How the HER2 FISH Test Guides Targeted Cancer Treatment

In modern oncology, treatment planning relies heavily on precise diagnostic testing to understand the unique characteristics of a tumor. The Human Epidermal growth factor Receptor 2 (HER2) status is one of the most important characteristics determined in several cancers, including breast and gastric malignancies. To accurately assess this status, pathologists frequently use Fluorescence In Situ Hybridization (FISH), a laboratory technique that examines the tumor’s genetic material. This highly specific test provides the genetic blueprint required to guide targeted interventions.

Understanding the HER2 Gene and Protein

The HER2 protein (ErbB2) is a receptor found on the surface of many cells, where it regulates cellular processes like growth, division, and repair. The gene responsible for producing this protein, the HER2/neu gene, is located on chromosome 17.

In certain cancers, the HER2/neu gene undergoes amplification, creating numerous extra copies. This leads to protein overexpression, resulting in an abnormally high number of HER2 receptors on the cancer cell surface. These overexpressed receptors become hyperactive, constantly signaling the cell to grow and divide uncontrollably. This uncontrolled proliferation drives an aggressive form of cancer, seen in approximately 15 to 20% of breast cancer cases. Accurate identification of HER2-driven tumors is necessary for effective clinical management.

How the FISH Test Works

The Fluorescence In Situ Hybridization (FISH) test is a molecular technique designed to directly visualize and count the number of gene copies within a tumor cell’s nucleus. Technicians prepare tumor tissue and introduce specialized fluorescent DNA probes to the sample.

The technique uses two distinct probes, each labeled with a different colored dye. One probe binds specifically to the HER2/neu gene locus on chromosome 17. The second probe acts as a control, binding to the centromere of chromosome 17 (CEP17). After the probes bind, the slide is examined under a fluorescence microscope, allowing the pathologist to count the distinct colored signals within the nucleus of multiple tumor cells.

The control probe establishes the baseline number of chromosome 17 copies present in the cell. By comparing the count of the HER2 gene signals to the count of the CEP17 control signals, the test accounts for variations in chromosome number that can occur in cancer cells. This comparison provides the numerical data needed to calculate a ratio and determine if gene amplification has occurred.

Interpreting HER2 FISH Results

The raw counts of the two fluorescent signals generate the HER2/CEP17 ratio, the basis for the final clinical classification. Pathologists count the signals in a minimum of 20 tumor cell nuclei to ensure statistical reliability. The total number of HER2 signals is divided by the total number of CEP17 signals to produce the final ratio.

A ratio of less than 2.0 classifies the tumor as HER2-negative, suggesting the tumor is unlikely to respond to HER2-targeted treatments. Conversely, a ratio of 2.0 or greater is classified as HER2-positive, confirming gene amplification and predicting a strong likelihood of response to targeted therapy.

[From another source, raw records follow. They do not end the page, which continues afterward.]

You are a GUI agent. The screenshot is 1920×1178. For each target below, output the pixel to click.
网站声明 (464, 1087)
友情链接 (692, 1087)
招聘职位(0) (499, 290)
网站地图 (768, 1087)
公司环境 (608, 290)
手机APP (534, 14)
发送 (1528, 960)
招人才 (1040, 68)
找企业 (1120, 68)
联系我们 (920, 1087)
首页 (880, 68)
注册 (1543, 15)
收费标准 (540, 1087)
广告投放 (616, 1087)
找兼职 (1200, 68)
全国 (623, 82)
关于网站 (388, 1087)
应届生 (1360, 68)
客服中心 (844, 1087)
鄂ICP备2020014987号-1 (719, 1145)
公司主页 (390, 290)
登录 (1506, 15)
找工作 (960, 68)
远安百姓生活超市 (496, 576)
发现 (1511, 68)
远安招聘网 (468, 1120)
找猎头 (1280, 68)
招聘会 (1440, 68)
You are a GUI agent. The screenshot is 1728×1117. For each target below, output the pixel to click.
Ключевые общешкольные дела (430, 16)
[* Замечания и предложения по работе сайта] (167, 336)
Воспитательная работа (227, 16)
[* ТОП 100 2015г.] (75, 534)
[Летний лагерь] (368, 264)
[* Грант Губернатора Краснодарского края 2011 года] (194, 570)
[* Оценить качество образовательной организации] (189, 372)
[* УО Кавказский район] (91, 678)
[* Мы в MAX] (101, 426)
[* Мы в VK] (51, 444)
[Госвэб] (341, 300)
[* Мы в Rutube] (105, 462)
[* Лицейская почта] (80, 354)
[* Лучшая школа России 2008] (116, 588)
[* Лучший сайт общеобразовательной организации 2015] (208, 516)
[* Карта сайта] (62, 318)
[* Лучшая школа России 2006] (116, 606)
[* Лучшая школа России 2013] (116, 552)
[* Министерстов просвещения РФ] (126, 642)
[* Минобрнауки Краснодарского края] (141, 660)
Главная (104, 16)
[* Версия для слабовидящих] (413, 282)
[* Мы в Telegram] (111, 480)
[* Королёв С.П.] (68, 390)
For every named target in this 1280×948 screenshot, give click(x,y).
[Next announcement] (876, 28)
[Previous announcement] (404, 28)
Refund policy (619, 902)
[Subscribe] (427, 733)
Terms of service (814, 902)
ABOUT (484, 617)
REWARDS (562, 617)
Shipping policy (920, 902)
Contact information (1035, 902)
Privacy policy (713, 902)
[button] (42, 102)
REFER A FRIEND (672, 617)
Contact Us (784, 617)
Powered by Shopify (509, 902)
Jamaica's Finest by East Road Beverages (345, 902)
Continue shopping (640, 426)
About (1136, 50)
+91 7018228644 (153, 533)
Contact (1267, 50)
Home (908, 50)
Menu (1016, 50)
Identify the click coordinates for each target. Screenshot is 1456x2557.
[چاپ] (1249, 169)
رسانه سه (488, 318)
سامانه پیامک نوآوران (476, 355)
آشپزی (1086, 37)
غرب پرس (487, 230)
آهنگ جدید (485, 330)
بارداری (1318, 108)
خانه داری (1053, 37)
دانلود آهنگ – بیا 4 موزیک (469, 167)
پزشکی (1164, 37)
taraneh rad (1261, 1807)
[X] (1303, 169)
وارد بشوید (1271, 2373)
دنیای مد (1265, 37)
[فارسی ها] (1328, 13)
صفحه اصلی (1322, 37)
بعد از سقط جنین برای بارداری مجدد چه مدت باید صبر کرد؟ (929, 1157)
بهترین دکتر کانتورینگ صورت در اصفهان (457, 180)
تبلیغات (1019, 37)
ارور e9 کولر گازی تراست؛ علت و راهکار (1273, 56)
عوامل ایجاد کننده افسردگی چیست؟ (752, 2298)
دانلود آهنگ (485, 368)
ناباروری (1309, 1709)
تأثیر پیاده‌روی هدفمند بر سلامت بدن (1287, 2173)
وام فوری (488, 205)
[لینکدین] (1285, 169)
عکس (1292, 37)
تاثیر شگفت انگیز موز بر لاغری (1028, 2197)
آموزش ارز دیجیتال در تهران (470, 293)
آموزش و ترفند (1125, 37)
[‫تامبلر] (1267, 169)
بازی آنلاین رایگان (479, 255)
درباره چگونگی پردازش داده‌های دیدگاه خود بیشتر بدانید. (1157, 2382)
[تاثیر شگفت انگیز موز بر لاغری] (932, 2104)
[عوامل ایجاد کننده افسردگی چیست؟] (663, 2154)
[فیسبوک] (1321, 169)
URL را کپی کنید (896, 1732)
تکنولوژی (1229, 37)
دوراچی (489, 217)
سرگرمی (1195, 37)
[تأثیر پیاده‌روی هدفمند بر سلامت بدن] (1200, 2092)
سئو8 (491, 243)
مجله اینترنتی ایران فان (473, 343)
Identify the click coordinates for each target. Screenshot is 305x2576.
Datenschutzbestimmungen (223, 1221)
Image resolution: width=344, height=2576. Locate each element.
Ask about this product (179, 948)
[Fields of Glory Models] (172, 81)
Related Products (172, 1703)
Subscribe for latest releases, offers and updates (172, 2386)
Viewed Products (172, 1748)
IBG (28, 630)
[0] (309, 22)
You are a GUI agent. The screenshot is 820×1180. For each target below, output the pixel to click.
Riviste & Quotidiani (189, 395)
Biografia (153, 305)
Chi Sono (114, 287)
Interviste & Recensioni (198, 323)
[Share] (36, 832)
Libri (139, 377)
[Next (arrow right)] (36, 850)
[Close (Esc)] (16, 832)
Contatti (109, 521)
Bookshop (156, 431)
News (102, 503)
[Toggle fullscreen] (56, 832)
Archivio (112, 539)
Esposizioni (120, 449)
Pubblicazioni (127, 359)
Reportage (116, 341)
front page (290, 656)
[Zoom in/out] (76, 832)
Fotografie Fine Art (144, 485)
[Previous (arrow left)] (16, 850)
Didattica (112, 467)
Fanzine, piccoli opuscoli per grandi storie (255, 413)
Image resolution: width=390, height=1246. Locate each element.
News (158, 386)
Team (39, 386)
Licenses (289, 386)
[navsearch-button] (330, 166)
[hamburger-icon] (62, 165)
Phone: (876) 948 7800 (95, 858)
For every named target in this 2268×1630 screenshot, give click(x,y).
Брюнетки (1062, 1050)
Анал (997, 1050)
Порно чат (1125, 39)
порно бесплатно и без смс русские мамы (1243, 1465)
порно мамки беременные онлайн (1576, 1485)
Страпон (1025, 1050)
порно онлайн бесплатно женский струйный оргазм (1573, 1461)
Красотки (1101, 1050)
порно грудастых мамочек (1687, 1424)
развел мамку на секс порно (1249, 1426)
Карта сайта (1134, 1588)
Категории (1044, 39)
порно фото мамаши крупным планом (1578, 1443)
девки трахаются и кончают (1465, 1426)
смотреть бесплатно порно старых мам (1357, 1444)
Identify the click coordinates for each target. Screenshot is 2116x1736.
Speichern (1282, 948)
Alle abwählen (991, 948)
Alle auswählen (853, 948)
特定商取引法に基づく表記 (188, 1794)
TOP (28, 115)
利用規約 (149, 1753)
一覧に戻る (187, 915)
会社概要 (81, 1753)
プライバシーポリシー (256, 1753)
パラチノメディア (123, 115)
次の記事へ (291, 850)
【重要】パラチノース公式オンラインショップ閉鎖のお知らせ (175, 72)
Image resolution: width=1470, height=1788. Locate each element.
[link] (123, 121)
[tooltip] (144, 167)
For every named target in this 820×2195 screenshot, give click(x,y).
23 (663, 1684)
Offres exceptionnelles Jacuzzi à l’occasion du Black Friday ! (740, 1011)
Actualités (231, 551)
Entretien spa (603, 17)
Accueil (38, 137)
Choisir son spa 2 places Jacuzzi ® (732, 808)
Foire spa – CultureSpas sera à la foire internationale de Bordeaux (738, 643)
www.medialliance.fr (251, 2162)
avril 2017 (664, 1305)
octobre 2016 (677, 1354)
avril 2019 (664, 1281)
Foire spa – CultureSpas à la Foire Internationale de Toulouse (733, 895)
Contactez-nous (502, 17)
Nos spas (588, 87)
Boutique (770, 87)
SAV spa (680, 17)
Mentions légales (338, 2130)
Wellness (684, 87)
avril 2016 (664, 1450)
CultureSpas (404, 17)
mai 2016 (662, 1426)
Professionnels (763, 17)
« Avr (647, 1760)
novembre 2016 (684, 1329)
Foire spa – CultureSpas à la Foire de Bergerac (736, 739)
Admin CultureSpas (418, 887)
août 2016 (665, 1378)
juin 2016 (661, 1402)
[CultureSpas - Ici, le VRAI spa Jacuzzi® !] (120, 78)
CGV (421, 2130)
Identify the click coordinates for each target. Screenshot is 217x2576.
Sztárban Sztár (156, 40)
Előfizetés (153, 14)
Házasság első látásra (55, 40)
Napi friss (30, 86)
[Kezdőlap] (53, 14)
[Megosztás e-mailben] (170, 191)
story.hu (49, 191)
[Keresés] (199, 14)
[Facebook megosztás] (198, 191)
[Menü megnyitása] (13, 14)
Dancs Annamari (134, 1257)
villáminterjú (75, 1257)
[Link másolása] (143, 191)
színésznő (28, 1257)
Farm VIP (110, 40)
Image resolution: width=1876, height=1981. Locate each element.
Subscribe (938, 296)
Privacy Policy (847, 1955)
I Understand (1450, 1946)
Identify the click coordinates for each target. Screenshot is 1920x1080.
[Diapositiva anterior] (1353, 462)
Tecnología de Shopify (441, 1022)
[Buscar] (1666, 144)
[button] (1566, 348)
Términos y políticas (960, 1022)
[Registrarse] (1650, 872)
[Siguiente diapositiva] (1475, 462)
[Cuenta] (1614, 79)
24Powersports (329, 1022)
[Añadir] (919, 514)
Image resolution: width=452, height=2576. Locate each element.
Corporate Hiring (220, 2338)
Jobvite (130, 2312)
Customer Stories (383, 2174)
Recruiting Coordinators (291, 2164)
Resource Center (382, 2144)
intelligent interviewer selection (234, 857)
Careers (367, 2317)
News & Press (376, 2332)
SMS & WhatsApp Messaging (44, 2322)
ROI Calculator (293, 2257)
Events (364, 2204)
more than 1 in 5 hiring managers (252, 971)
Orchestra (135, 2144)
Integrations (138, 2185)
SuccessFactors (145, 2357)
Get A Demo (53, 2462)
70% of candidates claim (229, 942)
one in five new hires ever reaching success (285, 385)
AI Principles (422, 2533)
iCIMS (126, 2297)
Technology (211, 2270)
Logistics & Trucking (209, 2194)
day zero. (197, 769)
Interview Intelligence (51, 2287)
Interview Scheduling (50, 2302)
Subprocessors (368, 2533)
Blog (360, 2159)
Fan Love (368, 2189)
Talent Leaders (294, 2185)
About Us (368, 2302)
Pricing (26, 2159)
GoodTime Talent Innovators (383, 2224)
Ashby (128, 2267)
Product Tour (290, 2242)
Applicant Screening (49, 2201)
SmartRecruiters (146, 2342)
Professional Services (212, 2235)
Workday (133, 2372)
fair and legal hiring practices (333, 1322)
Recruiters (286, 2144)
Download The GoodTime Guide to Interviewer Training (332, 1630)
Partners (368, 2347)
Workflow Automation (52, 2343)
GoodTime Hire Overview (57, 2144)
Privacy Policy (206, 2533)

In some instances, the FISH test may yield an equivocal result, falling into a borderline range that requires careful re-evaluation. Guidelines define equivocal results based on specific ratio and average HER2 copy number cut-offs, often including ratios near the 2.0 threshold. In these ambiguous cases, the pathologist may recount an additional 20 nuclei or perform confirmatory testing, such as immunohistochemistry (IHC), to achieve a definitive classification.

Guiding Targeted Treatment

A definitive HER2-positive classification by the FISH test directs the patient toward personalized oncology. The presence of HER2 gene amplification is a predictive biomarker, signifying that the tumor’s growth is driven by this specific molecular mechanism. This finding makes the patient a candidate for anti-HER2 targeted therapies that specifically block the hyperactive signaling pathway.

These targeted drugs include monoclonal antibodies, such as Trastuzumab and Pertuzumab, which attach to the HER2 receptors and shut down growth signals. Other options include antibody-drug conjugates like Trastuzumab emtansine (T-DM1), which deliver a chemotherapy drug directly to the cancer cell. For patients with HER2-negative results, these targeted drugs are ineffective. Instead, those patients are guided toward other treatments, such as standard chemotherapy, hormone therapy, or immunotherapy.